Given task 1 ::
Answer these about the On Purpose post:
(a) Which chapter of Walden does the quoted passage come from?
(b) In the quoted passage, why did the speaker go to the woods?
(c) According to the writer, what ancient texts did Henry David study?
Given task 2 ::
Please reproduce the On Purpose post word for word, everything from "When we begin" down to "on the matter.".

Source extract ::
:::::

29 August 2010

On Purpose

I was trolling for some enticing tidbits of American literature with which to tempt my students into enthusiasm for what probably feels to them like dusty old writing by dead white guys who were never on Facebook.  I flipped the anthology open  and found just the right page from Thoreau, no mean accident, I'm sure.  Often quoted, yes to the point of cliche, but still worth visiting here is the following passage from Walden, Chapter 2, "Where I Lived and What I Lived For":
I went to the woods because I wished to live deliberately, to front only the essential facts of life, and see if I could not learn what it had to teach, and not, when I came to die, discover that I had not lived.  I did not wish to live what was not life, living is so dear; nor did I wish to practise resignation unless it was quite necessary.  I wanted to live deep and suck out all the marrow of life, to live so sturdily and Spartan-like as to put to rout all that was not life...
When we begin a yoga practice, it's not unusual for an instructor to encourage us to "set your intention to be present in your practice today."  I think old Henry David (who, by the way, studied the ancient texts of Hinduism and Yoga) offers some real insight on the matter.

:::::

Source material ::
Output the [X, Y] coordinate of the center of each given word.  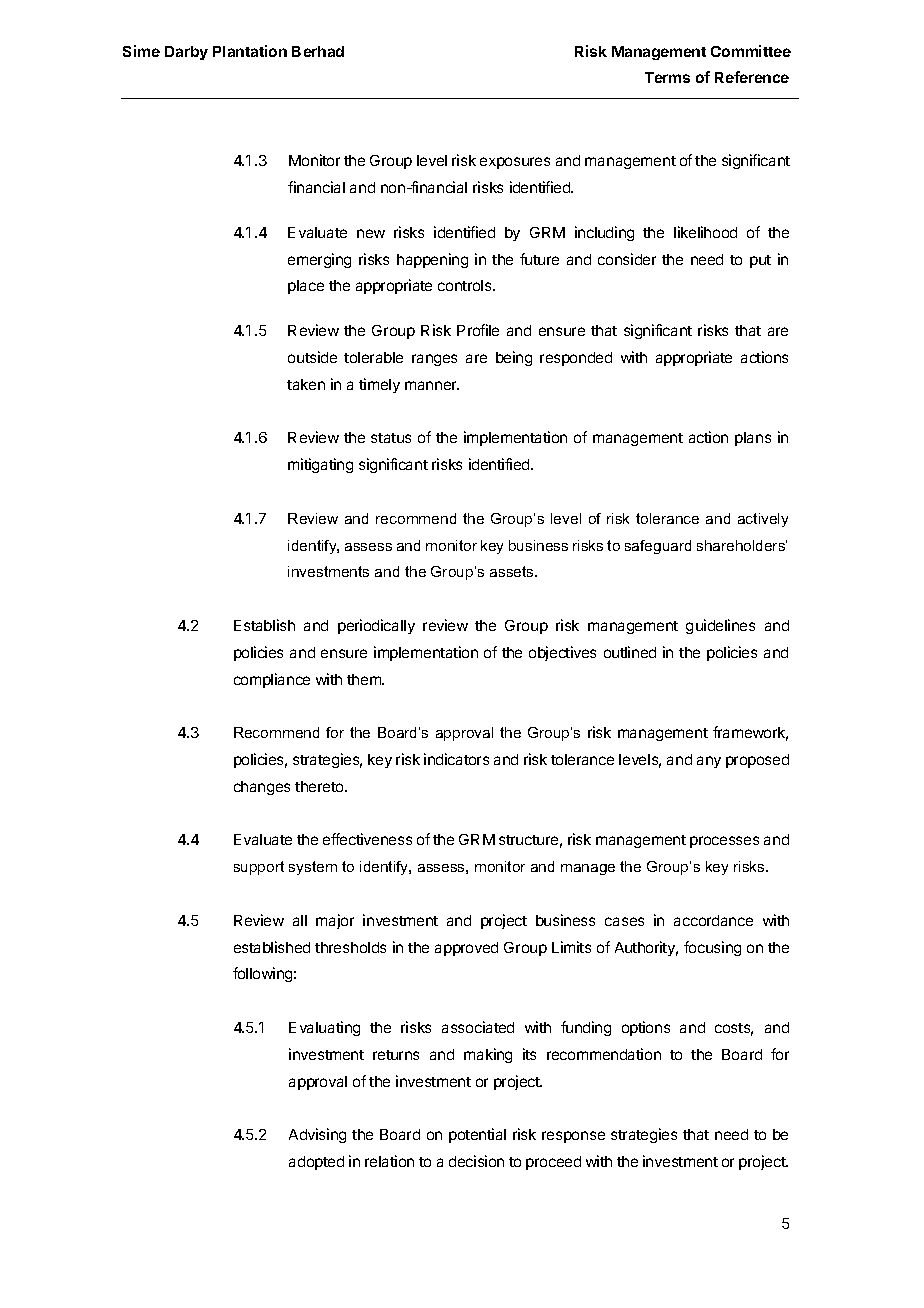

:::::

Reply 1 ::
(a) Chapter 2, "Where I Lived and What I Lived For"
(b) Because the speaker wished to live deliberately.
(c) The ancient texts of Hinduism and Yoga.

Reply 2 ::
When we begin a yoga practice, it's not unusual for an instructor to encourage us to "set your intention to be present in your practice today."  I think old Henry David (who, by the way, studied the ancient texts of Hinduism and Yoga) offers some real insight on the matter.